From Wall Street to Main Street, the issue of pay equity and demands for a fair living wage are making headlines across the country. Despite the growing furor, the idea that employees performing substantially equal work should be paid equally is not new. The Pay Equity Act was passed in 1963, followed by the Civil Rights Act of 1964 and the Lily Ledbetter Fair Pay Act of 2009.
However, laws alone have not closed the gap in pay disparity in many industries, a trend that also impacts small and mid-sized businesses. One reason may be that most companies are reluctant to share in-depth salary information about their employees based on race and gender data.
Recently, chip maker Intel made the unprecedented move to publicly release this data for 51,000 U.S. workers. The report was sent to the U.S. Equal Employment Opportunity Commission (EEOC). This is the first year that the EEOC is requiring the same kind of pay data from all companies with more than 100 employees, though companies aren’t required to publicly disclose that data. Previously, the EEOC asked for race and gender data, but not pay information. Intel released its data after settling a pay discrimination lawsuit for $5 million in October.
As this example illustrates, organizations can face significant financial and legal ramifications if they are viewed as paying employees unfairly. And while most employers are motivated to do the right thing, what may be well intended with good workplace policies sometimes falls apart in actual practice.
Pay Equity Trends
Increased scrutiny of employer pay equity has made this a hot topic for companies of all sizes. For this reason, total rewards association WorldatWork conducted a Pay Equity Practices and Priorities Survey to assess the current state of pay equity related work. Key findings include:
Gender pay gap and broad pay equity analysis is becoming standard practice for organizations (79% and 71% respectively).
- Additionally, 55% reported remediation strategy execution and remedial option evaluation (52%) are not far behind.
- Interestingly, 32% of respondents are not looking at performance management practices. This is surprising since performance management programs tend to be subjective.

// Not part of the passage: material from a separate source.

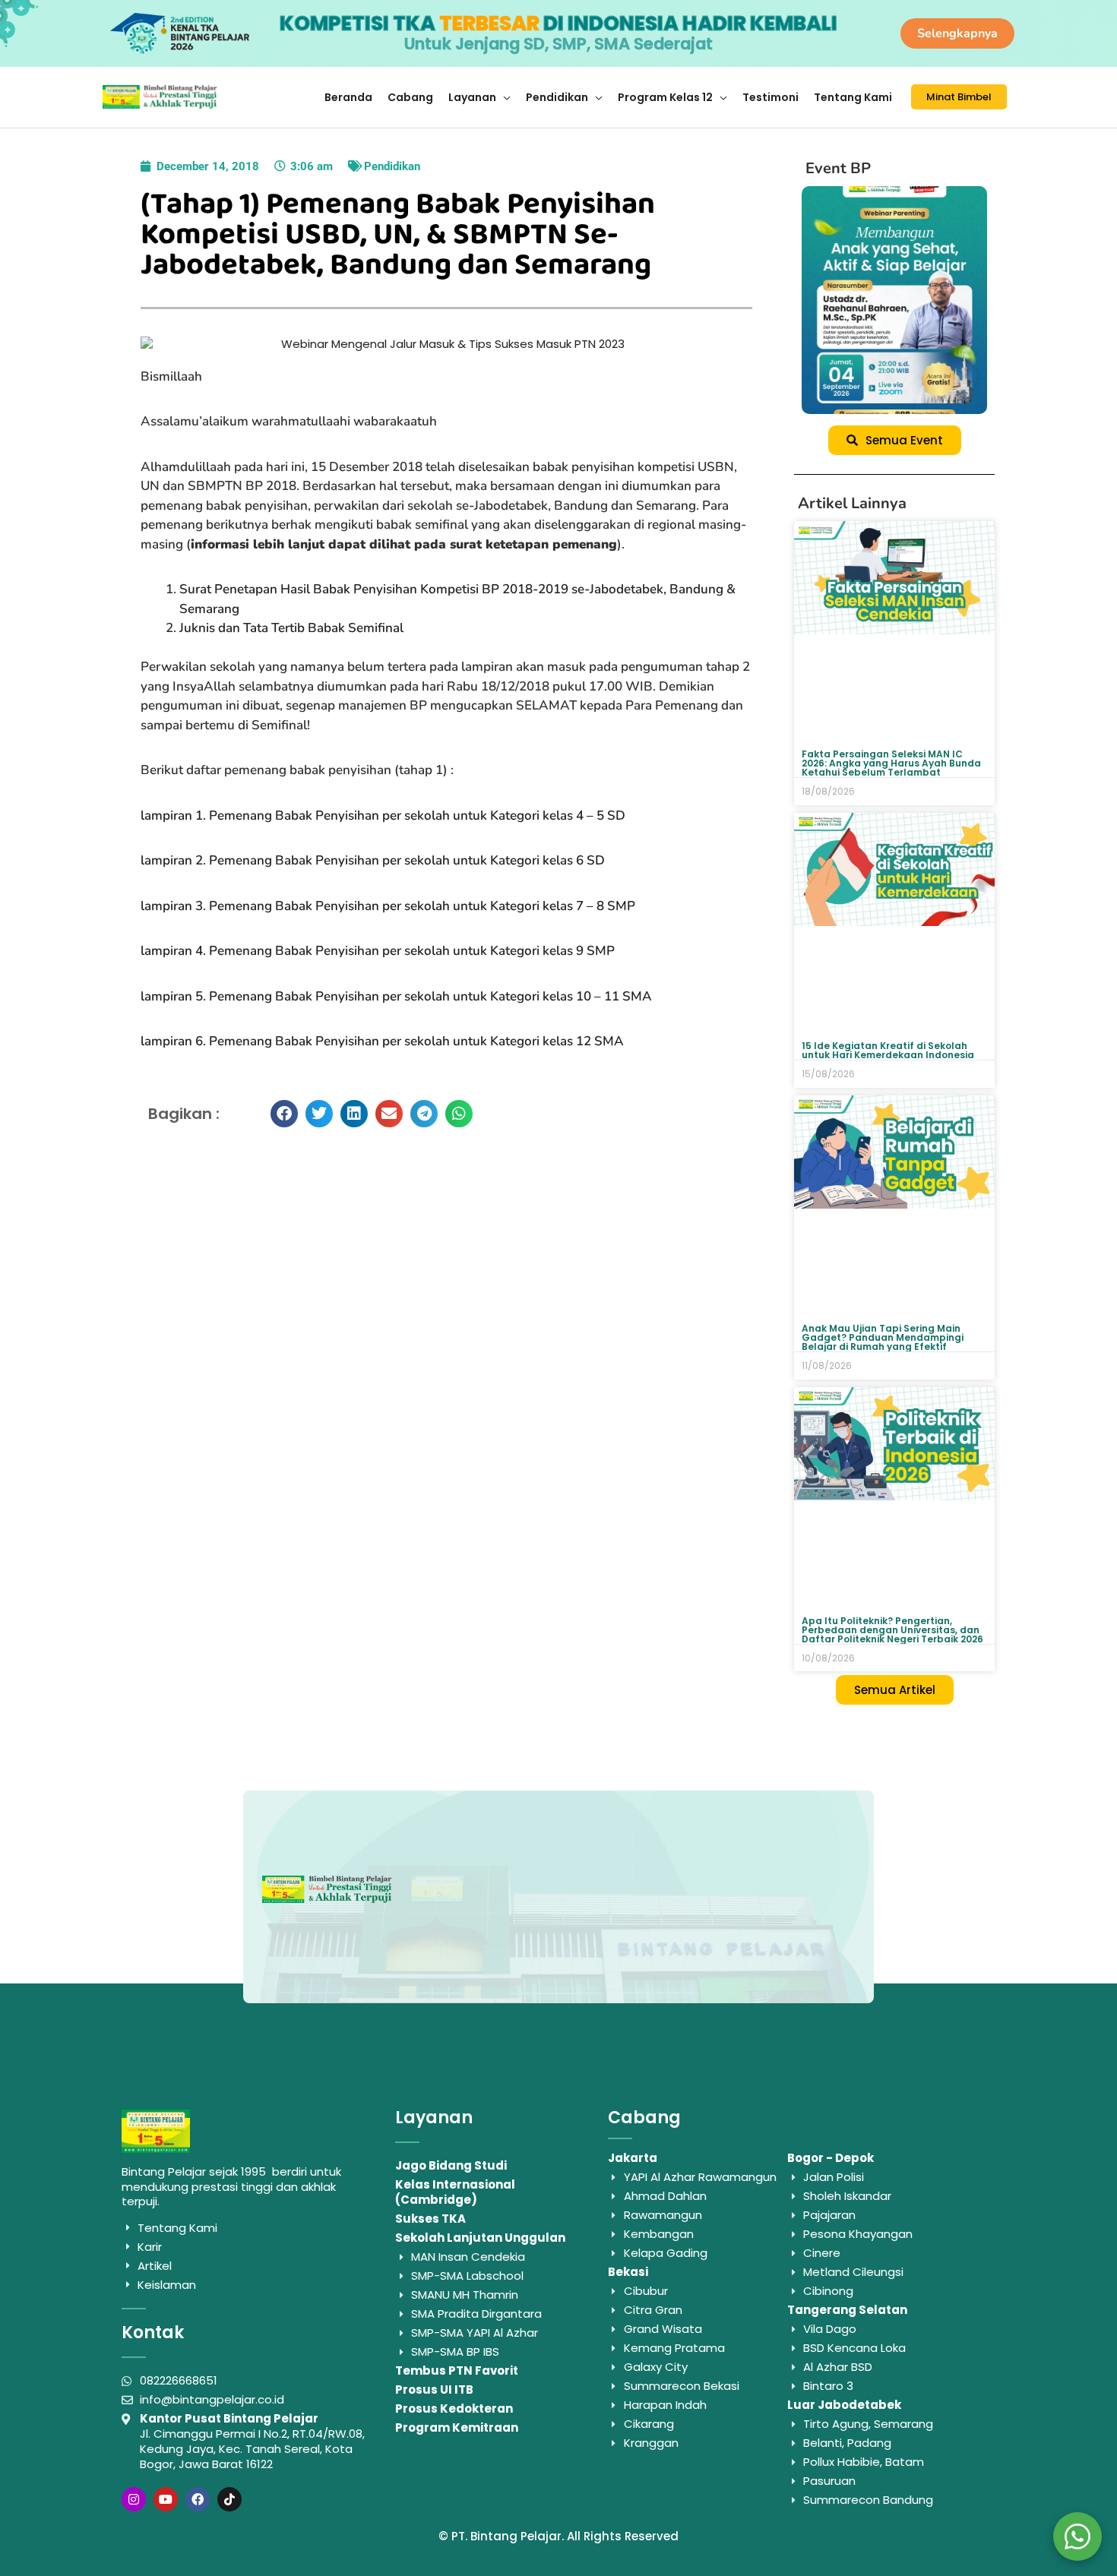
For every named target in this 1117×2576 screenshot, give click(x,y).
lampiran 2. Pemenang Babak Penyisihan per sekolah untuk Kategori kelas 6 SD (373, 860)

- While employers are looking for potential biases that may influence pay disparities, benefits programs are not receiving the same attention.
- Only 9% of organizations said gender pay gap analysis is not on their radar.
In another survey conducted by WorldatWork earlier this year in partnership with pay consultancy Korn Ferry, larger companies reportedly were more likely to take action on pay equity than smaller businesses. In fact, regulatory compliance and culture initiatives are key drivers behind pay equity management programs. So is the desire to improve employee engagement and build trust in organizations.
Still, the ultimate test of faith depends largely upon how pay equity is managed within the organization and how well pay equity initiatives are communicated to employees.
Changing Laws and Uncertain Politics
Employers navigating complex pay equity issues are just as likely to encounter a changing morass of state and municipal laws, some which assign rewards for liability and damages. According to some legislation, potential new hires are entitled to know what the pay range is during recruitment.
In addition, with national elections looming in 2020, public policies to address pay inequities could further expand. As a result, how organizations justify differences in employee pay based upon merit, seniority, or other factors may also need adjustment.
To land safely on pay equity issues in an uncertain political climate, companies are advised to:
Conduct comprehensive pay equity and pay gap analyses;
- Identify diversity and inclusion priorities, then follow through;
- Look into biases that may be discouraging promotions within the company; and
- Define clear metrics for good performance, then ensure that unconscious biases don’t have an unwanted influence on performance evaluations.
Pay Transparency Pays Back
In today’s digital world, savvy employees have easy access to compensation information from online sources like Indeed, LinkedIn and GlassDoor. Therefore, they know what to expect to earn at a job. And The result is that companies can no longer avoid transparency when it comes to pay.
Being transparent about pay, at the same time, allows employees to understand their pay, how it relates to company values and how it compares to public information. The result is to strengthen the employee/employer relationship.
There are three reasons why compensation transparency matters:
- It’s important to employees. According to a recent survey by Mercer, reportedly only 19% of employees gave their employer an “A” for equity and promotion. In addition, data shows that in the past five years employee perception of pay has declined.
- Lack of transparency hinders organizations from achieving diversity in the workforce. It has been shown diversity in the workforce leads to higher performing organizations. Transparency supports holding companies accountable for compensation decisions made.
- Democratization of pay has made it easy for employees to have access to competitiveness information, taking compensation information out of employers’ control.
Pay equity and equal pay for equal work seem like no brainers. But it’s not easy to change perceptions that are heavily entrenched in our society. Pay equity, however, is having an outsized impact on employer’s ability to hire and retain top talent in today’s highly competitive labor markets.